Choppers drop 1/2 ton sandbags to fix broken levee - FOX 8 WVUE New Orleans News, Weather, Sports, Social

Choppers drop 1/2 ton sandbags to fix broken levee

A black hawk helicopter drops off two half-ton sandbags at site of a levee breach in Plaquemines Parish A black hawk helicopter drops off two half-ton sandbags at site of a levee breach in Plaquemines Parish
ALLIANCE, LA (WVUE) -

The Louisiana National Guard is playing a critical role repairing a levee breach in Plaquemines Parish.

The levee, maintained by Conoco Phillips, is on the bayou side of LA 23 across from the refinery.

A refinery worker discovered the breach Friday afternoon while cutting grass.

Plaquemines Parish crews quickly worked to dam the breach overnight Friday, but the remote location made their efforts difficult and crews were only able to place a few half-ton bags of sand near the breach.

By Saturday afternoon the breach grew from about 20-feet wide to at least 50-feet, as the Louisiana National Guard stepped in to help, offering assistance by air.

“A huge difference, it was taking like 30 minutes or so for our crews to make the trek from the jump point to the actual breach with one or two sandbags. So it's helping out a bunch,” Michael Powell, a spokesperson for Plaquemines Parish, said.

Guardsmen loaded two half-ton sandbags at a location nearby and then used Black Hawk helicopters to drop the bags off every four minutes.

“It's gonna progressively get worse as the water continues to flow through the breach and the scouring of the back levee.
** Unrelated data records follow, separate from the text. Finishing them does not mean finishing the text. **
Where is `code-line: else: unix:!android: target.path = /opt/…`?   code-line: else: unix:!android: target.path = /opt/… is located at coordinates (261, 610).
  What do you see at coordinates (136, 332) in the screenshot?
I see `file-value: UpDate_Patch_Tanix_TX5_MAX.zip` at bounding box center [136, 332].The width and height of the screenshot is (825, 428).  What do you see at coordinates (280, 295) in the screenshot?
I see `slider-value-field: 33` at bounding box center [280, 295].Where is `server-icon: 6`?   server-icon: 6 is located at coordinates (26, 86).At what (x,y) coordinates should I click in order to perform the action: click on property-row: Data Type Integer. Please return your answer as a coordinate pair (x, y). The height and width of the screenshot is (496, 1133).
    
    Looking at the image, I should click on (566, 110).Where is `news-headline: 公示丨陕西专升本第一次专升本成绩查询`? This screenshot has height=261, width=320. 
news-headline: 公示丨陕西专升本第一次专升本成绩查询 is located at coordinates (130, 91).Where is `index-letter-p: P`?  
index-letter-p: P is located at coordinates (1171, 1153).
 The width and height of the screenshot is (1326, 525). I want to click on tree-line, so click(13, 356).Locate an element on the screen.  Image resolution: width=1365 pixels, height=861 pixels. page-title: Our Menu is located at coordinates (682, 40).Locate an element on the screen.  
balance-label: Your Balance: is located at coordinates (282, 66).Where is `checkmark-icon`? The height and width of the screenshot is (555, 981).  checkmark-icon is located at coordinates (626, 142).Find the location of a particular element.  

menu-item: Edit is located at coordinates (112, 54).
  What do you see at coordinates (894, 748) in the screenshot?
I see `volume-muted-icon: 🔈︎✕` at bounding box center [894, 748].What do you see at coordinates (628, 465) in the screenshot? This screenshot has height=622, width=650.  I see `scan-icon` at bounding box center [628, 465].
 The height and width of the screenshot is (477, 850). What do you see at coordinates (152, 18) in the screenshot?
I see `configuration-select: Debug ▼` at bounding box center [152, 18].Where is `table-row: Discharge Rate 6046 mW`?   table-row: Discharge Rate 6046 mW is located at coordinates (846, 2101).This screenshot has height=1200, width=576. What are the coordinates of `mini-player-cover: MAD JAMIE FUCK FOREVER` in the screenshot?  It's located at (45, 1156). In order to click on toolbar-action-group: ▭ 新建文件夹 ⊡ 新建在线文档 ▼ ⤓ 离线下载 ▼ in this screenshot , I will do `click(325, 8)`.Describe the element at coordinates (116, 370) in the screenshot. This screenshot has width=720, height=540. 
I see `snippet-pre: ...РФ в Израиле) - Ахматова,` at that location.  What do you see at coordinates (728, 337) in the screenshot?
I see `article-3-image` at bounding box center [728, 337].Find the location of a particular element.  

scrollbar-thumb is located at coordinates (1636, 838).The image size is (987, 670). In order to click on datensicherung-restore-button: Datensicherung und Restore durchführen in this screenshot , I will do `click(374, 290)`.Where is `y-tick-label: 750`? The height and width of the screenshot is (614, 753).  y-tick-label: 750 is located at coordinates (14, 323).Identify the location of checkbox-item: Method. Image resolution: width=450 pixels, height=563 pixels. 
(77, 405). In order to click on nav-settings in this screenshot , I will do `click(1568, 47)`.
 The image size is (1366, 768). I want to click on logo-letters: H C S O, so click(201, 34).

This is not a river levee, this is a back levee event and it's very, very remote, we couldn't have done this any other way than by air,” State Representative Chris Leopold said.

It’s unclear how the breach formed, but officials said the guard would work until nightfall and then pick up their efforts first thing Sunday morning.

While water continues to flow, Parish officials are confident it won’t impact any residents.

“No one's in immediate danger, Hwy 23 is still passable, will be passable, there's no communities at stake here, it's just a broken levee and we want to make sure the water doesn't rise too much in the drainage canals it goes into,” Powell said.